The World Bank has renewed support to the Government of Nepal to strengthen the country’s efforts towards fiscal federalism and improving public financial management under the Second Programmatic Fiscal and Public Financial Management Development Policy Credit Project. The $100 million project is geared towards the accomplishment of reform actions coordinated by the Ministry of Finance which was built on reforms supported under the first Development Policy Credit project. The agreement was signed today at the Ministry of Finance by Secretary, Lal Shanker Ghimire and the World Bank Country Manager for Nepal, Faris H. Hadad-Zervos.

“We are thankful for the support of the World Bank and development partners in the ongoing and dynamic process of federalism in Nepal,” stated Secretary Lal Shanker Ghimire. “Coordination and capacity are one of the primary pillars for the success of Nepal’s three-tier government and it is important we build accountability with responsibility in our pursuance of the country’s development objectives.”

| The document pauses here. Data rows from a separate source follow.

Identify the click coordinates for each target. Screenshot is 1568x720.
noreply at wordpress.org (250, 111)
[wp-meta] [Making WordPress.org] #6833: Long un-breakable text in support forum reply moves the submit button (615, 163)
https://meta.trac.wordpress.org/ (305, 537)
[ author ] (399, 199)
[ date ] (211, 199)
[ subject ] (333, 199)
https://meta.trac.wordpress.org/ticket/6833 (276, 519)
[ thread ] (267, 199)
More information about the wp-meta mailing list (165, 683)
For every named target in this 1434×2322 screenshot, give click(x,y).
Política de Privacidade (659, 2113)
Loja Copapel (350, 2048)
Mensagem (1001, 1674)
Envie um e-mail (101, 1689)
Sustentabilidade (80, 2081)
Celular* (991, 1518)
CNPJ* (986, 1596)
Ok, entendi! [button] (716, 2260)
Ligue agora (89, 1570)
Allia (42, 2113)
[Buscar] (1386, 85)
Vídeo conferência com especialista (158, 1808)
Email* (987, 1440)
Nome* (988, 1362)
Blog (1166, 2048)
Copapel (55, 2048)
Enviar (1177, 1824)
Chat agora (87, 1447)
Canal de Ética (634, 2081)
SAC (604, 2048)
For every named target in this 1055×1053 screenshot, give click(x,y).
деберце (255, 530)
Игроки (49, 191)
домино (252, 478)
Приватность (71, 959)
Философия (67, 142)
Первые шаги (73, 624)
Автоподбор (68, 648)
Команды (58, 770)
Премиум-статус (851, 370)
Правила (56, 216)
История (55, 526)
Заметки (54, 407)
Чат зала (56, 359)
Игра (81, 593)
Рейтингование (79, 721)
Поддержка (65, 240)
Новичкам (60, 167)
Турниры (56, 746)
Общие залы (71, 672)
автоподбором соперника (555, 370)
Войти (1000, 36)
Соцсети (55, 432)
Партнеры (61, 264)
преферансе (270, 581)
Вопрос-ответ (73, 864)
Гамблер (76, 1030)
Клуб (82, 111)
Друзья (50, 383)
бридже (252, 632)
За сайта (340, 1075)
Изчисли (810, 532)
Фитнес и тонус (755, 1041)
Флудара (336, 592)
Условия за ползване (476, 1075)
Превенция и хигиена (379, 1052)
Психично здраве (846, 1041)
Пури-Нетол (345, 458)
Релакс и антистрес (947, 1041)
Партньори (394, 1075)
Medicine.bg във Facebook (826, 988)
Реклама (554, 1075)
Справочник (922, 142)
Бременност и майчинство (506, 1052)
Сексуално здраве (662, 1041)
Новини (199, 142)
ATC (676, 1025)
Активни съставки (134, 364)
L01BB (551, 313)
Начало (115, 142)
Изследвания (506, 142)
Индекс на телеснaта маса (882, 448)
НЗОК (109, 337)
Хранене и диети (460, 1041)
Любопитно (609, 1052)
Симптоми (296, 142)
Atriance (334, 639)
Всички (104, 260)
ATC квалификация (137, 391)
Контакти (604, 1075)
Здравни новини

This project supports reforms to advance Nepal’s federalism agenda, under two pillars. The first pillar supports measures to establish fiscal federalism through various legislations, policies and regulations. An umbrella legislation, enacted at the federal level, will guide budget execution and improve the accounting and financial reporting framework, and will form the basis of model laws to be adopted by local governments, to govern their budget processes.

The second pillar supports reforms to strengthen the policy framework for public financial management at the subnational levels. This will be achieved through legislation and regulations that govern the budget cycle and promotes transparency and accountability to citizens, guides preparation of the Medium-Term Expenditure Framework, strengthens expenditure control, and supports the development of a revenue collection system. These reforms also include gender responsive budgeting, and measures to address Nepal’s vulnerability to climatic shocks and improve disaster risk management.

“Nepal’s transition to a federal state is an ambitious agenda and the World Bank Group is committed to support the government in fulfilling this goal,” stated Faris H. Hadad-Zervos, World Bank Country Manager for Nepal. “The sustainability of the proposed reforms under this budget support is a critical aspect. The partnership between the government and development partners will further enable strengthening of public institutions, inclusion and resilience as Nepal progresses with the federalism agenda.”

This project builds on the reforms supported by the first Development Policy Credit to establish the legal frameworks to govern resource allocation across the three tiers of government and guide operations of local governments. It also supported measures to strengthen budget execution and public financial management systems at the federal level.

Nepal’s transition to a federal state aims to bring services closer to the people and to increase the government’s effectiveness in the delivery of social and infrastructure services.